While Ukraine’s long-range drone strikes on oil refineries and other energy infrastructure deep within Russia’s territory have caused widespread fuel shortages across the country, Kyiv’s chronic manpower shortage remains an urgent problem on this side of the front.
On being named in January, Fedorov became the first defence minister to reveal Ukraine’s growing desertion crisis, announcing that more than 200,000 people were absent without leave. Another 2 million men were believed to be actively evading the military draft.
Ukraine’s mandatory conscription for men between the ages of 25 and 60 remains deeply unpopular, with draft officers increasingly accused of violently dragging military-age men off the street to be sent to the front.
Last week, hundreds of people in the western city of Lviv set upon draft officers while they were trying to detain a pair of men, overturning their army vehicle and stripping the uniforms off their backs. More than 100 violent clashes between draft officers and members of the public were recorded in 2026 alone.
Read moreWhat the Lviv draft riot tells us about Ukraine’s struggle to send men to fight
Fedorov announced long-awaited recruitment reforms in June, promising pay rises, fixed-term contracts and more aggressive recruitment of foreign fighters to fill the ranks. He also suggested that the country’s longest-serving soldiers could be discharged before the end of the year.
But Zelensky reportedly told lawmakers from his Servant of the People party that Fedorov’s reforms had been more style than substance, accusing the defence minister of not having been up to the task.
“Fedorov did only an imitation of reforms, just slides,” a ruling party lawmaker told Politico on condition of anonymity.

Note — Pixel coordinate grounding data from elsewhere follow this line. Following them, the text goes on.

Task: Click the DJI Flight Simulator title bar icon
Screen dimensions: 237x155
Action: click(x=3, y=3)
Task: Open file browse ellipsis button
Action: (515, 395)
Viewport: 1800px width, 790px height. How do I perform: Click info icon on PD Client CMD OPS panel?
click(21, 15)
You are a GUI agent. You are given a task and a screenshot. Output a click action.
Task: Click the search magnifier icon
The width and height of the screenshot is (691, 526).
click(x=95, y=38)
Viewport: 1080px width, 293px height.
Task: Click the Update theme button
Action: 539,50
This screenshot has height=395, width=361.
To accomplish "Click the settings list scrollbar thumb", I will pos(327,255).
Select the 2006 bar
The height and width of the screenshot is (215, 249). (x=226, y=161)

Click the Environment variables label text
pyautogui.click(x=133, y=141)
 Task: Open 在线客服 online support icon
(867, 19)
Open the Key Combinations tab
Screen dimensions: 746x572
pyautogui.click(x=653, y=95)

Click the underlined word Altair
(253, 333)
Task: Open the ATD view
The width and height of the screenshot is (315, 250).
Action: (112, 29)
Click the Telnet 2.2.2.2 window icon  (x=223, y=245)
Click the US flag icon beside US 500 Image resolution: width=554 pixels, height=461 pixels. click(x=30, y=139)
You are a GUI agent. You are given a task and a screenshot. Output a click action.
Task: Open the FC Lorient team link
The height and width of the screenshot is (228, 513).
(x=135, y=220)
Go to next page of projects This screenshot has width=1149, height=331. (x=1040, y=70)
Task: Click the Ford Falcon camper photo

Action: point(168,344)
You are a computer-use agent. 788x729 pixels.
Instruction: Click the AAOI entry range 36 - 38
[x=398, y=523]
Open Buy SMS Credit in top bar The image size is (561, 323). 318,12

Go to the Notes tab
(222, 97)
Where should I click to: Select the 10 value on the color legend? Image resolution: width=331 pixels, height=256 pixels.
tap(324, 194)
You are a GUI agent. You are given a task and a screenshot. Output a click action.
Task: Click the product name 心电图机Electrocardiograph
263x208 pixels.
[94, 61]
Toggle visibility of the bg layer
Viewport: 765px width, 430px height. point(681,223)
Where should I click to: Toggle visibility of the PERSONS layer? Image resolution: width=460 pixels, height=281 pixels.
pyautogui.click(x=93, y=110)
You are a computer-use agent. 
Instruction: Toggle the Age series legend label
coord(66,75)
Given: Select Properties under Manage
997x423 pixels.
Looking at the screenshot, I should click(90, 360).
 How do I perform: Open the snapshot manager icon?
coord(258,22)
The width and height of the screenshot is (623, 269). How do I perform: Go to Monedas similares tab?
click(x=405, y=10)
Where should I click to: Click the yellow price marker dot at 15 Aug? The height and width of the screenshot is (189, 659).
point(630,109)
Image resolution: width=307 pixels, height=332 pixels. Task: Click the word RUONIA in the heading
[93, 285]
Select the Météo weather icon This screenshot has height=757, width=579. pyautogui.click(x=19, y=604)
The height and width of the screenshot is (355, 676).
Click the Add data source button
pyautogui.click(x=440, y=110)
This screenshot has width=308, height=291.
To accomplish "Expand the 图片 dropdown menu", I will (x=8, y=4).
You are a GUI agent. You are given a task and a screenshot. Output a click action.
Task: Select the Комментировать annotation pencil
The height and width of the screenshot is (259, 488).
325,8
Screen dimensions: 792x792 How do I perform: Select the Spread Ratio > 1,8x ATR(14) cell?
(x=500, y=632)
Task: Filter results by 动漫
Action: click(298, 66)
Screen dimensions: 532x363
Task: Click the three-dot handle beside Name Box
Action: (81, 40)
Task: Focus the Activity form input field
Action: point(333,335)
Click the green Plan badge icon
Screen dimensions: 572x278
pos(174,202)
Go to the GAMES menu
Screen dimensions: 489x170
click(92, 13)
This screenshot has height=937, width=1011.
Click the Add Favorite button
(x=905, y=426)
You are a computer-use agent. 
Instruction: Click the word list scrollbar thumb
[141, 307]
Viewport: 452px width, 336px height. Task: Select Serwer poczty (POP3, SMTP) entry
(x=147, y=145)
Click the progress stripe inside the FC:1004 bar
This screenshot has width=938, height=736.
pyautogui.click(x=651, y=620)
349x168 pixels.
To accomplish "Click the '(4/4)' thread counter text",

But Engqvist said that this was not a problem that could be solved within a few brief months.
“Any Ukrainian minister of defence who gets this task to solve is bound to hit a brick wall sooner or later because of the political sensitivity of this issue, regardless of who occupies the post,” she said.
For Bidochko, though, mobilising men to fight on the front lines goes beyond promising institutional change.
“Fedorov argued the military itself had to become more technologically advanced and professionally attractive so that more people would choose to serve voluntarily. Fair enough,” she said. “But this argument also has limits. Even the best-managed military cannot remove the central dilemma of a high-intensity war – Ukraine still needs large numbers of people willing to fight. Let’s not forget that Russia is expected to officially announce a new wave of mass mobilisation in autumn 2026, right after the State Duma elections. Technology can reduce casualties, it can increase efficiency, but can’t fully replace infantry, engineers, logistics units, etcetera.”
Ultimately, she said, the argument rested on what she said was something of a false choice – whether men or machines should bear the brunt of a relentless war of attrition.
“The mobilisation discussion reflects two competing visions of the war,” she said. “One places greater emphasis on expanding manpower – the other seeks to reduce dependence on manpower through technology, drones, automation and better resource management. In reality, Ukraine needs both.”